We were led away from the men to be prepared and to meditate, each touch was to be as a reference point to our own body. I suddenly became quite activated by my inner child in this exercise and didn’t want to touch any genitals. At first, I made excuses in my head that it would upset my partner, so then I went to ask if he was ok with this (fully expecting him to say no) and he gave full permission which unsettled me even more.
Somewhere in my child psyche I was not ok with the phallus. Pause for reflection... Getting ok with not being ok.
The following day we moved to the feminine, and began by clearing maternal mother issues in order to access the energy of the divine mother. The evening temple ceremony was about women penetrating men in an energetic polarity reversal. The masculine energy in me was so angry, and I was quite worried I might harm my partner. I wanted to. There was some kind of angry revenge energy that wanted to rape and cause pain (nothing to do with the individual in front of me, but old suppressed anger from early trauma surfacing here).
I felt not only my own but the collective pain of women past, perhaps even that of the suppressed local women and the fight back, I’m not certain, but it felt bigger than just me. I’m reminded of the #metoo movement, and I’m reminded of the yogic teachings that revenge is another way to self harm. Feeling the energy, seeing it, acknowledging it, and sharing it to the group allowed it to move and pass without harm.
The next day we had to ‘date’ and have ‘pre-date’ conversations about intentions,
boundaries, desires and sexual history. This was a crazy trigger for me… for some reason I felt like the kid on sports day, stressed about not being picked… I found myself running around, worried about not completing the ‘homework’ or having the awkward conversations… finally I checked in with myself, relaxed and reminded myself that it's not a competition, nor do I need to people please, but that I can actually sit back and make decisions based on my own desires.
Unfortunately, or perhaps timely, I started to get unwell near the end of the week,
Egyptian belly made the peak of the week a little less heroic. Not wanting to miss
anything, I participated in the male sacred spot ritual, an incredible delve into
activating the orgasmic energy which was the most rewarding ceremony of the
week for me. I felt a new widening of the pathway unlock from my heart up
through the channel of throat and into the crown chakra. My jaw released and
tension dissolved. A deeply moving and connecting experience that made my
partner and I hold each other in a state of intimate connection for hours.

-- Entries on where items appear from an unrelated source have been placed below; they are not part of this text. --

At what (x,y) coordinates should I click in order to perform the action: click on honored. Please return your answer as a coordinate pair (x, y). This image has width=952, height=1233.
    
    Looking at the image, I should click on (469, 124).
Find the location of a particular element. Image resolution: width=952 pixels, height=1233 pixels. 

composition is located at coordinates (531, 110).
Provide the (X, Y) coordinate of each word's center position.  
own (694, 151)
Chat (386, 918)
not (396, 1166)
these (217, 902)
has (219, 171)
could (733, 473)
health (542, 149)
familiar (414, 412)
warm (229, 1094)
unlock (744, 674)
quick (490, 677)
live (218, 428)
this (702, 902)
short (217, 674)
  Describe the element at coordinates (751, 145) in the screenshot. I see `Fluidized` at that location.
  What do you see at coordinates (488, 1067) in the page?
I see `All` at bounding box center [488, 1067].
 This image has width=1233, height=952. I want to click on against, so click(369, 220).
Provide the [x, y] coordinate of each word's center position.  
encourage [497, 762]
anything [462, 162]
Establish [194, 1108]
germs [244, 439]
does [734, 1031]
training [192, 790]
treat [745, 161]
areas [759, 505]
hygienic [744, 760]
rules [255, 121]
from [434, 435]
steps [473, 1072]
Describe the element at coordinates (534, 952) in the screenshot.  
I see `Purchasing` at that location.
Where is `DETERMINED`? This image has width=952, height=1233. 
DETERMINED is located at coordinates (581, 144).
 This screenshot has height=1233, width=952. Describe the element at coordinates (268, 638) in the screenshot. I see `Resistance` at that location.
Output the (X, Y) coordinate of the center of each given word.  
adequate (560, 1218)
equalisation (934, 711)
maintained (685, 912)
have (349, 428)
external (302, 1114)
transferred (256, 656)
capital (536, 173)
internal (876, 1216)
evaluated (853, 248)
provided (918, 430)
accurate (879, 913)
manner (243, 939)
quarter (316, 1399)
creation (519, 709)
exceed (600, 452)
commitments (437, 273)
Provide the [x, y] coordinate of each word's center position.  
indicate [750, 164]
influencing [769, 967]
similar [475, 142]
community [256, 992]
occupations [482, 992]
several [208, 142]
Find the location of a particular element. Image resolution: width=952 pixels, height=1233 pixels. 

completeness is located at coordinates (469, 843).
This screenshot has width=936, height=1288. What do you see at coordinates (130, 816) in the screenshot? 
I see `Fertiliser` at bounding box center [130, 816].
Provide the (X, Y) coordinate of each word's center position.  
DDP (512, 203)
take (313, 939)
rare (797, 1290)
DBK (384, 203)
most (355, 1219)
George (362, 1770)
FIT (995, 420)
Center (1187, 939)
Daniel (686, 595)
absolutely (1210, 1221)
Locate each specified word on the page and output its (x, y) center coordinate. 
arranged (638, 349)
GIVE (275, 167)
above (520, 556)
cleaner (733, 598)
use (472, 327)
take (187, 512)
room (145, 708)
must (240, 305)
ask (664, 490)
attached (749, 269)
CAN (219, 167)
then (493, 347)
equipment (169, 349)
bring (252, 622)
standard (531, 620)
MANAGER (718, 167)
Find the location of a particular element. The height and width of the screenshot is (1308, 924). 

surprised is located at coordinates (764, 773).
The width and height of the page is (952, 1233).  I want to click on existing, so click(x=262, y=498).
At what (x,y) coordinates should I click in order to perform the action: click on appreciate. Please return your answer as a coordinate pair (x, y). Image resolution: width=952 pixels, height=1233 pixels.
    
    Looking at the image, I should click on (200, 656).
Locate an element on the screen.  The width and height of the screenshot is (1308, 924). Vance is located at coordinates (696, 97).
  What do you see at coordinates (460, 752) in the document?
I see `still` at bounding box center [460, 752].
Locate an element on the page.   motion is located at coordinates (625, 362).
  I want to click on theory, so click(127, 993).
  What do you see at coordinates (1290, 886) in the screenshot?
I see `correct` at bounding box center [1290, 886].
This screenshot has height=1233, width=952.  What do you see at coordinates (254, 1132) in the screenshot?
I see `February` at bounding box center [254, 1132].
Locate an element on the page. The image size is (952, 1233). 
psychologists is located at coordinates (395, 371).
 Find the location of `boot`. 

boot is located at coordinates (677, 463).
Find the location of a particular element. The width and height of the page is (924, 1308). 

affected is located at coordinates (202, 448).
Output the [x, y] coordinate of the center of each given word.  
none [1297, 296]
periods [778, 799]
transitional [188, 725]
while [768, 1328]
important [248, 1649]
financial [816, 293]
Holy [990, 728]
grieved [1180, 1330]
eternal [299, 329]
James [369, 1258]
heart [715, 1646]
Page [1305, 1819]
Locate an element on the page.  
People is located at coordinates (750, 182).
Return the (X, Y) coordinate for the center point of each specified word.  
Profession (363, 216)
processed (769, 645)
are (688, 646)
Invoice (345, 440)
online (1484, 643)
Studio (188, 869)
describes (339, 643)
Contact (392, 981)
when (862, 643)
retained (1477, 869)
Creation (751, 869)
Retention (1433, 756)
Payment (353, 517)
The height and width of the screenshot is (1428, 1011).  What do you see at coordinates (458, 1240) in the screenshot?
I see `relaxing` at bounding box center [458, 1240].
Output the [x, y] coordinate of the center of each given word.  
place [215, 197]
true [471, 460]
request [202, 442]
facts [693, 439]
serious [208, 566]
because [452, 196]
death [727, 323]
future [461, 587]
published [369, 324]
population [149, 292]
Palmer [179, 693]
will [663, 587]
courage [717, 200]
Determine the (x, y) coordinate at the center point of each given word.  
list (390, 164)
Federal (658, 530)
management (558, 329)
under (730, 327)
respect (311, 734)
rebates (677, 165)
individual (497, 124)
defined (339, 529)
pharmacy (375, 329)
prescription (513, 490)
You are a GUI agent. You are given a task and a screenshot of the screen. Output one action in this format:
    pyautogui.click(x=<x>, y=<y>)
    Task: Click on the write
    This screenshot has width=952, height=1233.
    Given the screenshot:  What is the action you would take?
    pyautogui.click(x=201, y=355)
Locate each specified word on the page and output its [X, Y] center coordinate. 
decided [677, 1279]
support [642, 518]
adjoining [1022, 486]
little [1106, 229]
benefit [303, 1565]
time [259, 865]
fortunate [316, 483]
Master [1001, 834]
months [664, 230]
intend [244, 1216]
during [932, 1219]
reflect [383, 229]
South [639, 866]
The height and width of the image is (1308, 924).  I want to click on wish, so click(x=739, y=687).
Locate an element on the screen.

By the last day I felt so unwell, I could barely see or feel anything subtle. Whilst I
participated in the female sacred spot ritual, I was quite numb and out of body. In
hindsight I should have remained in bed, but FOMO pushed me forward.
In summary, the week reconnected me with heart energy, cleared some old
trauma around sexuality, showed me the difference between immature masculine
and feminine energy and the divine masculine and feminine. But mostly, it showed
me how communication and clear healthy boundaries deepen relationships.
Certainly not a subtle week, it was a ‘rip off the band-aid’ approach to break open
any blocks or dams and get the energy flowing to an awakened body mind. If you
feel brave and compelled, or even slightly curious but fearful…. Go for it!